Important planning decision at city council meeting tonight

This merits a long and lengthy post, but I’ve no time at all, so I shall let some other sources speak to what is going on.

The Fresno City Council is to vote on the 2035 general plan as recommended by the planning commission. A long list of developers who depend on sprawl development to make all their money are lining up on one side, so it’s important to either attend the meeting or email the council-members asking them to oppose the developers and approve what the planning commission came up with (after months of community input).

The planning option is far…(far!) from perfect, but if the developers oppose it, you know they’ve done something right.

Of course, the developers want to ignore months of public process and get whatever they want.

Bill McEwen writes:

Now, after the formation of a citizens committee, 12 community workshops and a citywide telephone survey, we’re about to see if the City Council has the backbone to stand up to developers seeking more Fresno sprawl.

The test comes 5 p.m. Thursday when the council selects one of five options for the 10-year update to the 2025 General Plan.

The Planning Commission last month unanimously approved “Alternative A,” which would add 76,000 housing units. Thirty-nine thousand of the new residences would be in existing neighborhoods and 37,000 in planned growth areas.

But two days before the Planning Commission vote, developers unveiled their ideas during a citizen committee and community workshop at Dailey Elementary Charter School.
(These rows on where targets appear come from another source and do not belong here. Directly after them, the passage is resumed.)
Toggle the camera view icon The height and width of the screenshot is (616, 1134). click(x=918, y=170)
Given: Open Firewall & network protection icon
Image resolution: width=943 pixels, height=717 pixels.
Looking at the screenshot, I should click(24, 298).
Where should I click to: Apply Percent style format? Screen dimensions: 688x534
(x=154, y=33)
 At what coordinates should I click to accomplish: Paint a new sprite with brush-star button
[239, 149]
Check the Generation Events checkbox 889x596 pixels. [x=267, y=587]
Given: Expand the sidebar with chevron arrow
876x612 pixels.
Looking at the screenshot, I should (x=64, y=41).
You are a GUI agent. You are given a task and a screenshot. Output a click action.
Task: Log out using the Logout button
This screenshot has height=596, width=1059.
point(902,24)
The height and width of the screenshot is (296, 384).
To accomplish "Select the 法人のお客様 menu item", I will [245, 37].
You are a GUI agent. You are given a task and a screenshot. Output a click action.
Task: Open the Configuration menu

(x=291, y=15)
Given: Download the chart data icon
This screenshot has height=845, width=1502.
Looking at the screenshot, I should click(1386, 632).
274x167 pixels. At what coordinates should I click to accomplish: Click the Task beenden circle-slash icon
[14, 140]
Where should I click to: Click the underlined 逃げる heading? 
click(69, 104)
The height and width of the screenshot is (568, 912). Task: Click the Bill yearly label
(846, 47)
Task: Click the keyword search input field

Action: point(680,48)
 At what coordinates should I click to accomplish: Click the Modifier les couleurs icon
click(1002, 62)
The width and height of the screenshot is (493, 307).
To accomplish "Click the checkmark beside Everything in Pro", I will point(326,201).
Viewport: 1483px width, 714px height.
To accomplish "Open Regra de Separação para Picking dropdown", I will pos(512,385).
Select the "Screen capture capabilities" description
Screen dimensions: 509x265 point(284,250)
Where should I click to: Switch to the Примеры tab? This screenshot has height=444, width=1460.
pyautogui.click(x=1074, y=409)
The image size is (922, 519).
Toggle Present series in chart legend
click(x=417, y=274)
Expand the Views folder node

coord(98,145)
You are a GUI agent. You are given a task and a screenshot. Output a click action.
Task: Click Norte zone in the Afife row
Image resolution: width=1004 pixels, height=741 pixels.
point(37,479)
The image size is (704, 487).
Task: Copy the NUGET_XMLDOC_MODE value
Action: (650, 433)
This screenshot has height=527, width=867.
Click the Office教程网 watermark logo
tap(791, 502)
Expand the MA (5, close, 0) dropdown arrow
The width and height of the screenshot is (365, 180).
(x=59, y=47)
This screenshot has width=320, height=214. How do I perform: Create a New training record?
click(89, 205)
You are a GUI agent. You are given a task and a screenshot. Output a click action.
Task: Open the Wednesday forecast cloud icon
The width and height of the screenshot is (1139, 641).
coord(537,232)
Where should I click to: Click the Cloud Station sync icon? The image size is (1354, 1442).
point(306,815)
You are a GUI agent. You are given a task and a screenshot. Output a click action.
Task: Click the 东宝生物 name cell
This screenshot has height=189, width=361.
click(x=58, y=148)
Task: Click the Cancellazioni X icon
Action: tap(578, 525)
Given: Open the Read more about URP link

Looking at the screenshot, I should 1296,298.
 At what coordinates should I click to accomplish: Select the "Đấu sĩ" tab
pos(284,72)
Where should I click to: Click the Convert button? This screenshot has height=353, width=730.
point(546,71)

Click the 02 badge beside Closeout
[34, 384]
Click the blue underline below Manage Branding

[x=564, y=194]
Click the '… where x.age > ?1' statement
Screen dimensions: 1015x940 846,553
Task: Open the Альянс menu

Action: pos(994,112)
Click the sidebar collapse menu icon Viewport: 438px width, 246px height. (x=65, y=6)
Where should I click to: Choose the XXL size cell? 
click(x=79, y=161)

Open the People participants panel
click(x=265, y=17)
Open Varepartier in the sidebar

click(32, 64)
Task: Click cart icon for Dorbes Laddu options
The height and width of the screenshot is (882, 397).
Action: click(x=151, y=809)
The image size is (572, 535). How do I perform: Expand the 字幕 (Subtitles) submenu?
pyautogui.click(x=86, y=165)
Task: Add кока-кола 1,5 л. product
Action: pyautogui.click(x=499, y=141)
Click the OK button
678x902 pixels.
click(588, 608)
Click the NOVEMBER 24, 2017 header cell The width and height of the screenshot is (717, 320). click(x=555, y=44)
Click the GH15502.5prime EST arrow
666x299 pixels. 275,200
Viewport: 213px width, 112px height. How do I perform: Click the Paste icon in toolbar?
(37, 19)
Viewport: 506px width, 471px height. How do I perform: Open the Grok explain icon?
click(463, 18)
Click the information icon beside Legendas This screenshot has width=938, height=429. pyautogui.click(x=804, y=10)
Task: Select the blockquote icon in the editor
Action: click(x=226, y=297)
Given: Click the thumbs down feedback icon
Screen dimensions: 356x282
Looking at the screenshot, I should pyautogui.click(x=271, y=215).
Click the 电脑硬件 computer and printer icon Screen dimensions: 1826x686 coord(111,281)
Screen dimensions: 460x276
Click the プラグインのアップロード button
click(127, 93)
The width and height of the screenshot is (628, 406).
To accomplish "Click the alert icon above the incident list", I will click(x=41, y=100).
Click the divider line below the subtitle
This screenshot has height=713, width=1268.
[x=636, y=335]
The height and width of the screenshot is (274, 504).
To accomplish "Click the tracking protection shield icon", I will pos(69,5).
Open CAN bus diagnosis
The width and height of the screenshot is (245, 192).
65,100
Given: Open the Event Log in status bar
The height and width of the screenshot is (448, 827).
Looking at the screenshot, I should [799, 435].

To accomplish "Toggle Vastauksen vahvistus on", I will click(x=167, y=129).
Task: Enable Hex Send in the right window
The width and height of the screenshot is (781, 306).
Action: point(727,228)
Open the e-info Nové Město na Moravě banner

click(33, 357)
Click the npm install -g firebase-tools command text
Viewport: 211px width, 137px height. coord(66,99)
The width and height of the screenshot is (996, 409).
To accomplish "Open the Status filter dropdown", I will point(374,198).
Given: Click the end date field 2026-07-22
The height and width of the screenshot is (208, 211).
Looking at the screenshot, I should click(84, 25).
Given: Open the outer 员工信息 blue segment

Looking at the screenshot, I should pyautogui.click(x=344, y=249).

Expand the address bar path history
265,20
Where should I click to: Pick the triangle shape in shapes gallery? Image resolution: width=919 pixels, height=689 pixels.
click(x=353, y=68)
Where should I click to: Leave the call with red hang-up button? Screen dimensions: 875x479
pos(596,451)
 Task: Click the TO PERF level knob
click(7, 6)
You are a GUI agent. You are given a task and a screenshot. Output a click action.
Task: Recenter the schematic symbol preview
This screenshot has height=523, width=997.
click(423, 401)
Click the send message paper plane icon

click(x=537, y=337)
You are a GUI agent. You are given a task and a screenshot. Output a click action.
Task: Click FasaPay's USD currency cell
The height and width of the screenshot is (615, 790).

A Building Industry Association executive then presented “Alternative E” to the Planning Commission.

The entire article is well worth reading.

Jamie Holt has a summary of what the 5 options were

The Boulevard Plan: Focuses on infill development, encourages higher density and stays well within the city’s current sphere of influence (SOI).

The Growth Areas Plan: Second-highest amount of additional land annexed but still within the current SOI, allows for medium density in growth areas.

The Expanded Sphere of Influence Plan: The status quo plan with the lowest density and the greatest SOI boundary expansion.

The Hybrid Plan: A combination of the first three alternatives, expansion of the SOI for medium density development and higher density development in infill areas.

A fifth alternative was developed independently, outside of the public process, by a stakeholder group. This “Alternative E” is very similar to “Alternative C.”

Fresno Bee

It’s not just zoning that is at stake, as the general plan also affects the ways people get around. If the city approves more exurban sprawl in agricultural land, it means 15 mile car commutes. Infill development allows for more people to get around on their own.

Ibikefresno writes on their page

Council is considering the alternatives of the general plan update. Planning commission has selected the option most favorable to cyclists in Fresno, but least preferred by the building industry association. The BIA is lobbying council against this option.

We need people who use the bike lanes to come speak your support for the infrastructure. We need new faces before council. If you support the bike lanes or have recently started using them, please come let the Council know Fresno supports them.


The council meets today at 5pm to discuss the matter. I’d bet that the final vote will be delayed, but if enough people speak up for option a, and oppose the developers, hopefully the council can vote on it tonight.